Look through the lines below and extract each one that contains "screenshot".

## DATA
────

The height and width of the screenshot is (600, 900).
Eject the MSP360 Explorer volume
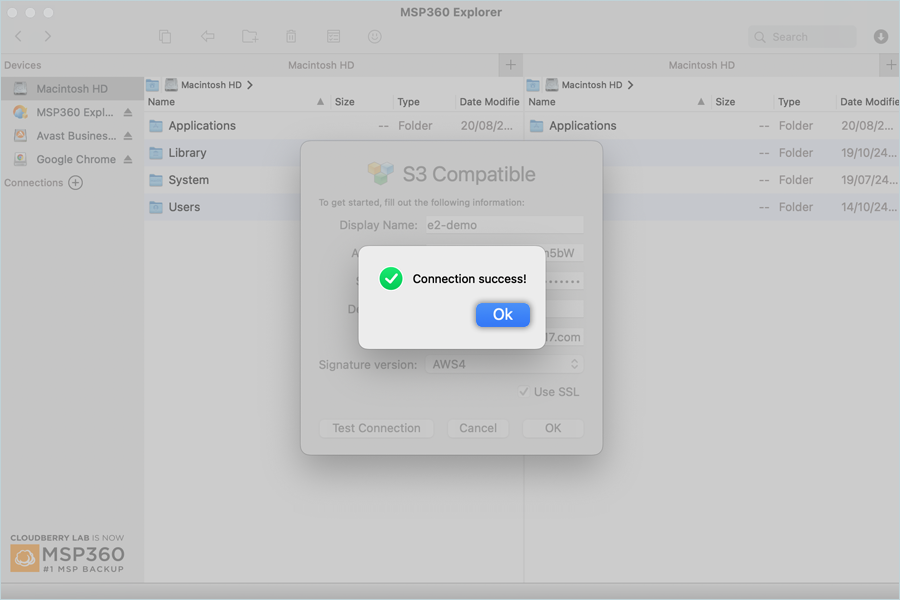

────

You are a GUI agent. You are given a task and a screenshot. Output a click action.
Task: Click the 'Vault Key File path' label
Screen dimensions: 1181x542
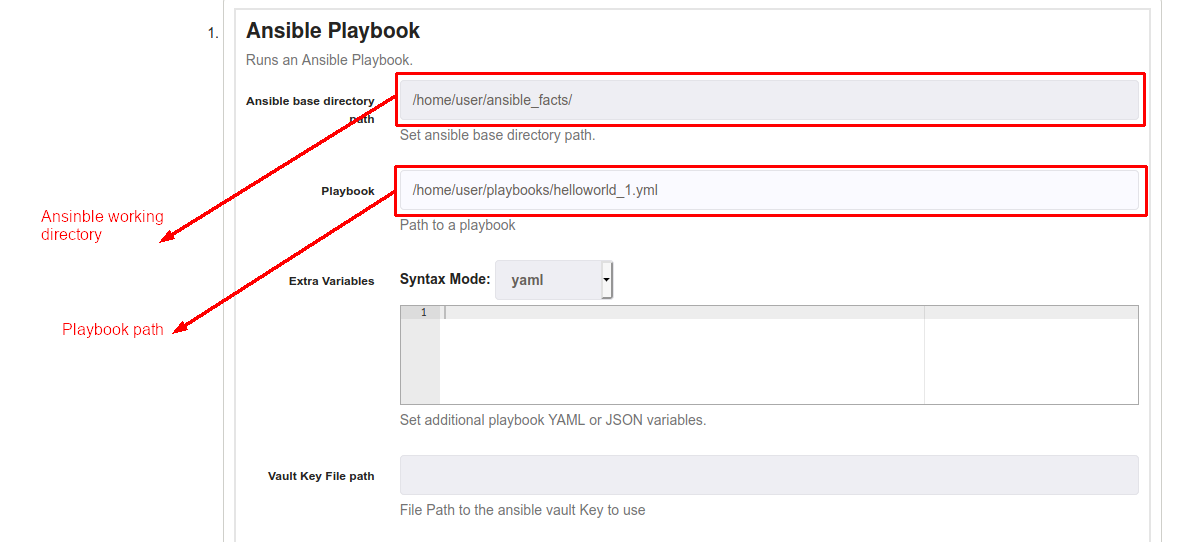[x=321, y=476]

────

## ANSWER FOR THIS EXERCISE
The height and width of the screenshot is (600, 900).
You are a GUI agent. You are given a task and a screenshot. Output a click action.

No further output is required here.